Perempuan adalah korban pelecehan di media sosial. Kehadiran media sosial membawa pecahan partikel kecemburuan antarmanusia. Laki-laki selalu kepoin/pengen tahu apa yang tersembunyi di dalam setiap pakaian seksi perempuan. Laki-laki menjelma sebagai polisi jalanan yang selalu ada di setiap perempatan jalan.
Jangan urus birahiku menggema di setiap industri perempuan. Dikatakan industri karena bisa menghasilkan sesuatu yang menjadi kompas untuk bertahan hidup di tengah cibiran mulut lelaki. Tendensi kecemburuan sosial ini berangkat dari absennya pikiran lelaki untuk berkarya.Â
Ada dua jenis karakter laki-laki. Yang pertama adalah laki-laki yang menghargai perempuan. Yang kedua adalah laki-laki yang hanya memanfaatkan perempuan. Nah, laki-laki yang kedua ini memiliki pengalaman traumatik terhadap perempuan.
Pengalaman traumatik bisa disebabkan oleh perceraian dan perselingkuhan. Karena kisah perceraian dan perselingkuhan itu universal. Universal berarti hampir setiap orang mengalami masalah tersebut. Kisah perceraian dan perselingkuhan sama/senada dengan timbunan harta kekayaan di setiap perempatan jalan.
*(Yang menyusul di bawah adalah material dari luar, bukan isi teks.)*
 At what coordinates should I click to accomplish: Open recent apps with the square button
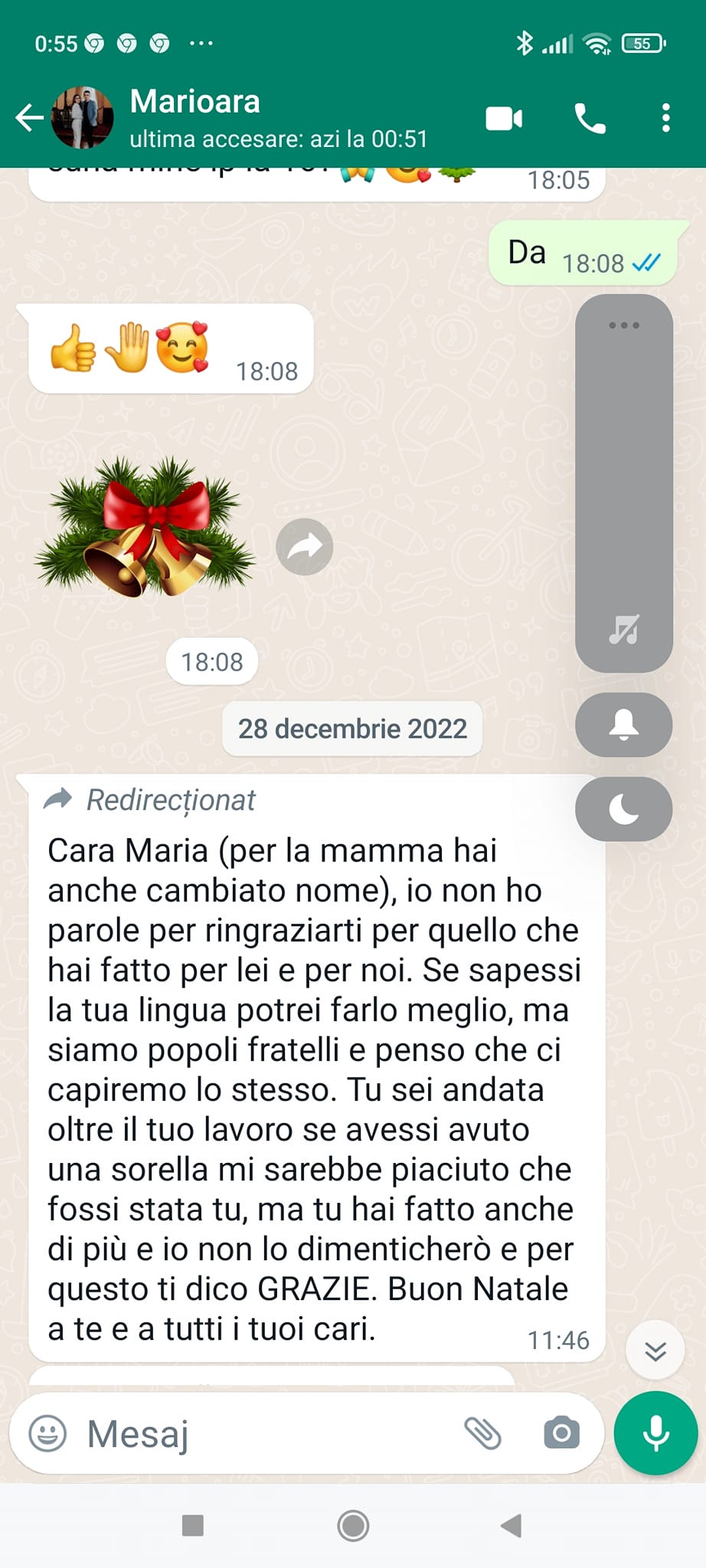pyautogui.click(x=192, y=1525)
Di mana lelaki setelah mendapatkan kepuasan seksual atau istilah kasarnya adalah memperkosa kekayaan di setiap sudut perempatan jalan untuk mengeruk kekayaan.
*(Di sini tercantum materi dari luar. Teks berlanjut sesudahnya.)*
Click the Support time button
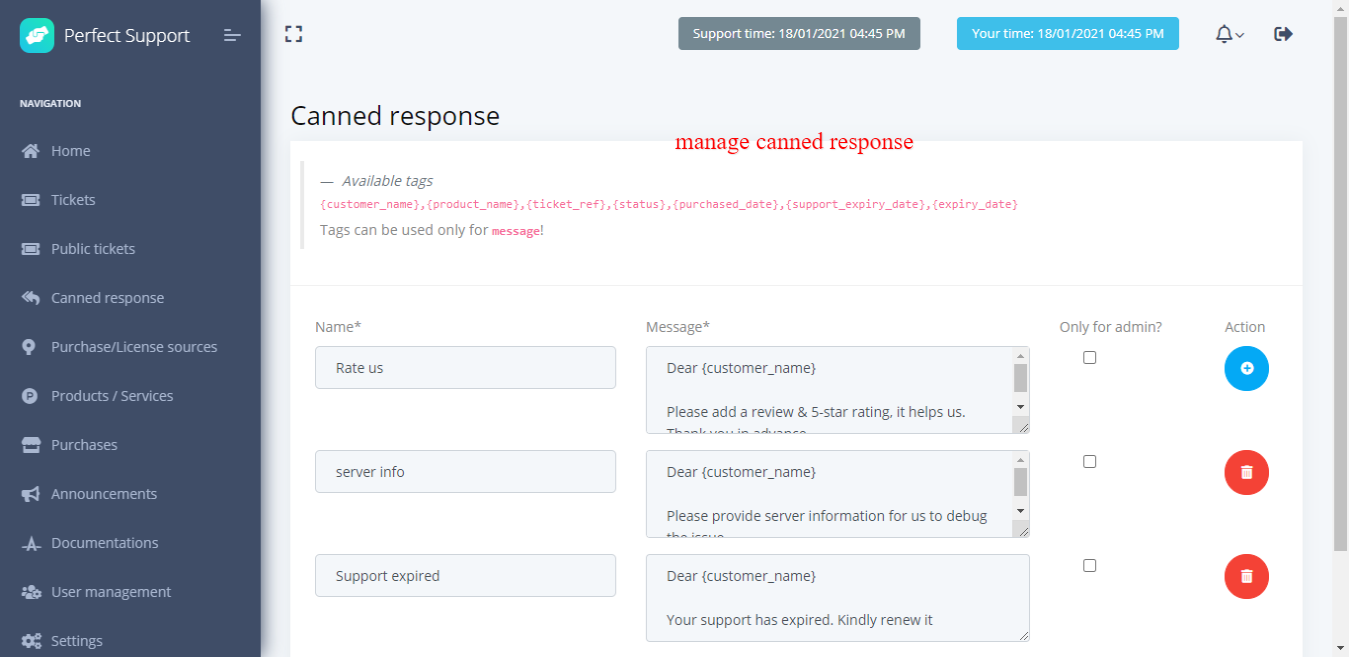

Jangan urus birahiku adalah problematika/masalah terbesar di bangsa Indonesia. Di mana pungutan liar menjamur di setiap perempatan jalan. Padahal, negara sudah memberikan segalanya untuk mereka. Jangan meneror rakyat kecil dengan pakaian resmi negara. Â
Akhirnya, jadilah lelaki yang menghargai perempuan. Karena dari rahimnya, kita ada. Begitu pun dari rakyat kita ada. Tanpa rakyat negara tidak ada. Tanpa rakyat segala pungutan liar tak ada. Oleh karena itu, jangan kepoin masalah rumah tangga orang.